Excitement. Nervousness. A little bit of dread. 

All day long my social media and news feeds were blowing up with election day posts that had me feeling all kinds of patriotic though. 
I saw one news article that said the line to put "I Voted" stickers on Susan B Anthony's grave was over a mile long. 

The time to shatter the glass ceiling seemed to have finally arrived. 

^ Suffragettes who fought for women's right to vote. 

When women gained the right to vote in 1920 with the 19th amendment how long do you think the suffragettes thought it would take to get a female in the oval office? Some probably were optimistic they'd see it in their lifetime, but after facing such vitriol over even the right to vote, I'm sure the knew it'd be a long road. 

The NY Times (along with every other mainstream news source) had Hillary's odds of winning at about 89% though. It basically seemed a given that tonight would finally be a celebration after a loooonnnggg and ugly campaign! 

Trump himself had spent the last few weeks on the campaign trail preparing for defeat by insisting that the election was rigged. 

But to my horror I spent the next 8 hours that night in front of the television watching the map slowly turn red. 
The CBS news anchors were as confused as I was. 
I frantically texted my friends and family, confirming, "is this really happening??" 

Even though from 11pm onwards it became pretty clear where this was headed, I couldn't look away.
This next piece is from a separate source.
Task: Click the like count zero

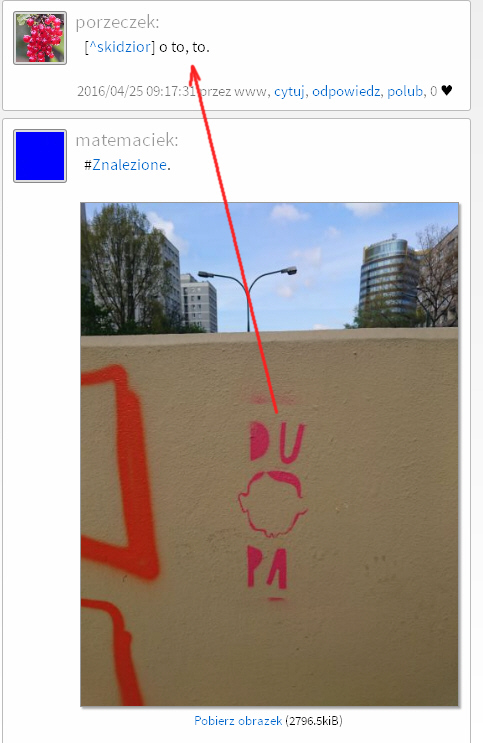Action: click(433, 91)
Like a captain that goes down with her ship (or maybe I just still was holding onto some hope), but I I had to see it through to the bitter end. I stayed up until 3am, right after Podesta sent Hillary's crowd home and Trump shockingly announced that Hillary had called him and conceded. 

I listened to his victory speech in tears. 
Instead of the celebration that everyone told me to expect I was blindsided by shock and grief for the future of our nation. 
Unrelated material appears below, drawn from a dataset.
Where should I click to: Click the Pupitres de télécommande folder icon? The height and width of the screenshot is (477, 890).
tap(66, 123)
As an upper middle-class, straight, white female I realize that I'll be ok. 
I come from a privileged enough background that I'm not immediately concerned for my safety or the safety of my family. But that doesn't make any of this "ok". 
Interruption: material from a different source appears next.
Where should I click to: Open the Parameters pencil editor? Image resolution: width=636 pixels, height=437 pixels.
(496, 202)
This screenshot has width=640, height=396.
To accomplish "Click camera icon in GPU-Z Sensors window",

I cried thinking of the families who are now wondering it they are about to be torn apart and sent to live in different countries. 
For refugees who will be denied entry into the US on account of their religion. 
For families who depend on Obamacare for health insurance and are worried about what their world will look like after January. 

Climate Change. LGBT rights. Education. Women's Health. 

These are all just some of the issues that we've made strides on in the last 8 years which Trump has promised to reverse. 
Hillary Clinton may not have been a perfect candidate. 

She was part of the establishment. She was willing to compromise if it meant political success. And those "damn emails"!  

She wouldn't have been a revolution, but her presidency no doubt would've been evolution
We would have progressed as a society with Hillary Clinton. 

Under Trump's stated plans for his time in office there is nothing but destruction. 

The choice seemed so clear between someone with 30 years of political experience (first lady, senator and secretary of state!) and someone with zero political experience, along with a string of sexual assault allegations and pending lawsuits. 

I just can't understand how so much of the country decided that they didn't care about the truth, they were just angry. They wanted someone who would tear down the system. They truly believe that Trump will provide a better life for them, and if that comes at the cost of minorities, women, the environment, LGBT individuals, refugees, our allies in other countries, that's all a-okay. 

How a woman, a minority or a person of any religious background could choose to vote for Trump is beyond me.Those two identities seem irreconcilable 

I thought America was ready for its first female president. 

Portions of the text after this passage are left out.